NOTES


Unknown and Angry Man:
Psoriasis Annulata

"But thinks how out of the lion / can come forth sweetness" (Judges 14: 8-9, 14).



E. H. C., age 58: Cornua Cutanea

"a wife that maketh her husband ashamed" (Proverbs 12:14);

"A man shall eat good by the fruit of his mouth: / but the soul of the transgressor shall eat violence" (Proverbs 13:2); "he had sewed sackcloth, / upon his skin and defiled his horn in the dust" (Job 16:15};

"God's brightness was the light, and He had horns / coming out of His hand" (Habakkuk 3:4);

"bud the horn of David" (Psalms 132:17);

"exalt it like the horn" (Psalms 92:10).


H., age 27: Keloid

Nineteenth century America's morbid fascination with deformed Black children as entertainers is well illustrated in Michael Mitchell's Monster of the Gilded Age:   The Photographs of Chas. Eisenmann.


William R., age 22, American, driver:
Sarcoma Pigmentosum

This conclusion makes a reference to the death of the near-invulnerable Norse god Balder, who could only be harmed by mistletoe.
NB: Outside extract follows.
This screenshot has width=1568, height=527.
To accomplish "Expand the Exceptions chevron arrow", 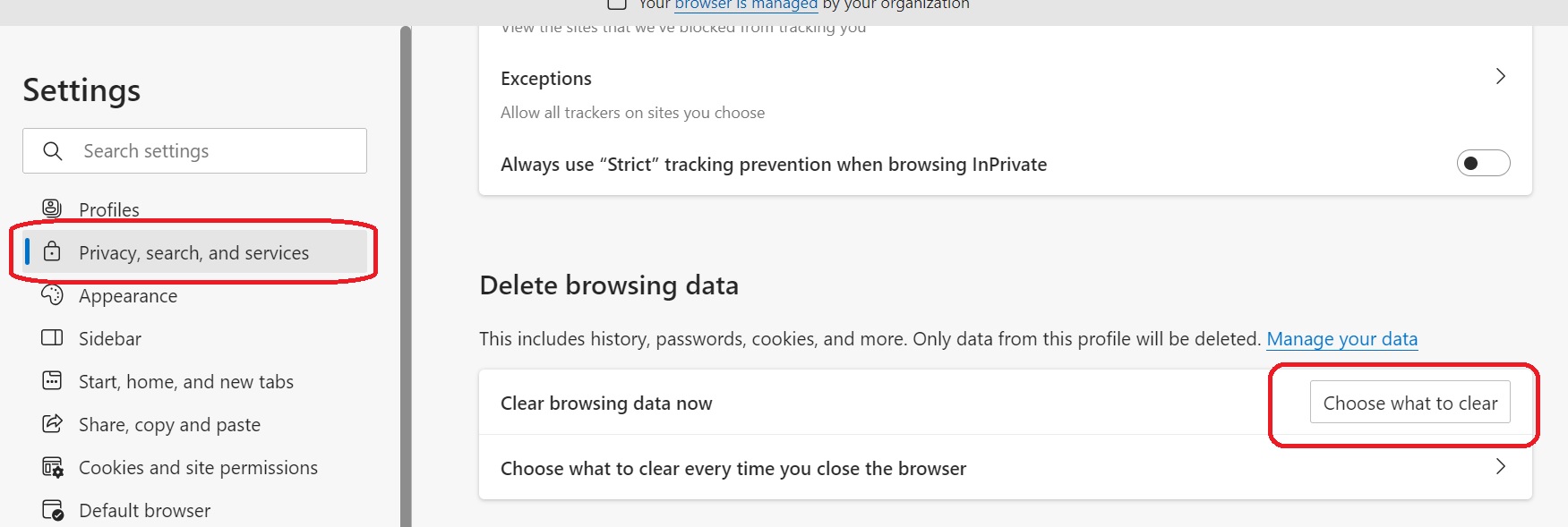I will pyautogui.click(x=1501, y=77).
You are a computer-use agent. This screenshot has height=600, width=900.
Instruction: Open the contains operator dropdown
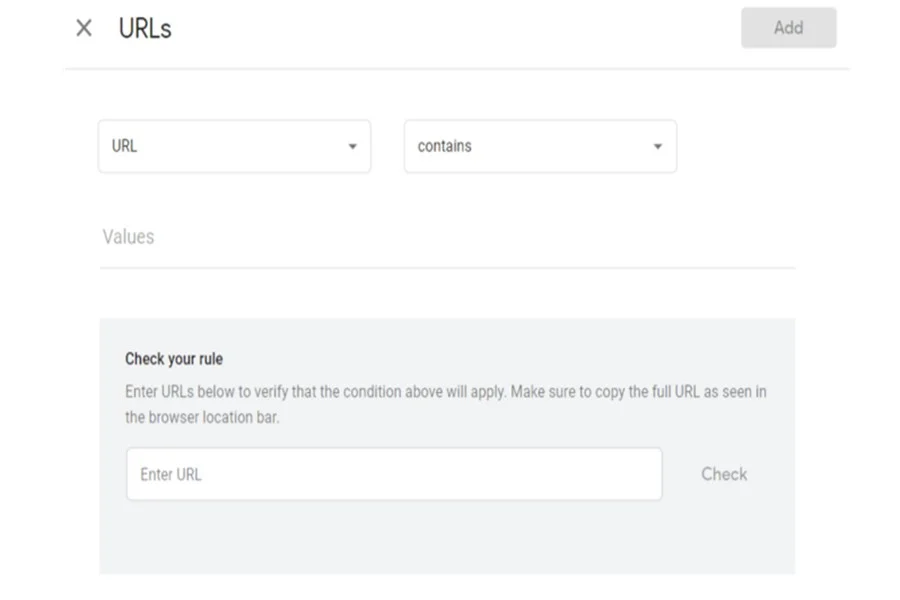540,146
He was brought down by Loki, a trickster who fathered the goddess of death and other assorted evils and who tricked a blind god into hurling a small dart of mistletoe at Baldur.


Syphiloderma Gummatosum:
Little Lady Lena

The suggestive language is in part taken from a well-known scene in Thomas Otway's play Venice Preserved, a scene in which Aquilina, a dominatrix prostitute, is being begged by her client to kick and humiliate him.


M. K., age 48, Ireland: Fibroma

Fumus fugiens (Transient Smoke) from the Latin proverb "Vita quid est? Fumus fugiens et bulla caduca" ("What is life? A transient smoke and a fragile bubble").

The lines:

O Columbia! It is your blood in him,
He merits songs' jubilation,
and so I send him honey,
white milk, the music of forest flutes.
Live now, John Brown,
superior and in glory,
forever in Kleo's grace;


are a variation on a passage from Pindar's Nemean 3: 64-84: Kleo, muse of history.

"O Zeus, it is your blood in their veins. . . .
Aristokleidas (literally aristo [superiority], kleidas [glory]) deserves jubilant reception of song. . . .
I send you this glass of honey and white milk . . .
a foaming drink of song with breath of Aeolian flutes . . . .
through the grace of throned Kleo."

Michael Knightly, Matthew King, and Maurice-Gustave Kahn are, of course, all fictitious, though they and their stories seem plausible. And Michael Keane is the name I assign to the actual M.K. of the photograph and Fox's case study. Is the life I imagine for him any more or any less real, any more or any less fictitious than the lives I create for the other three M.K.s? As I ask in the poem, "does such guessing chronicle a true history?"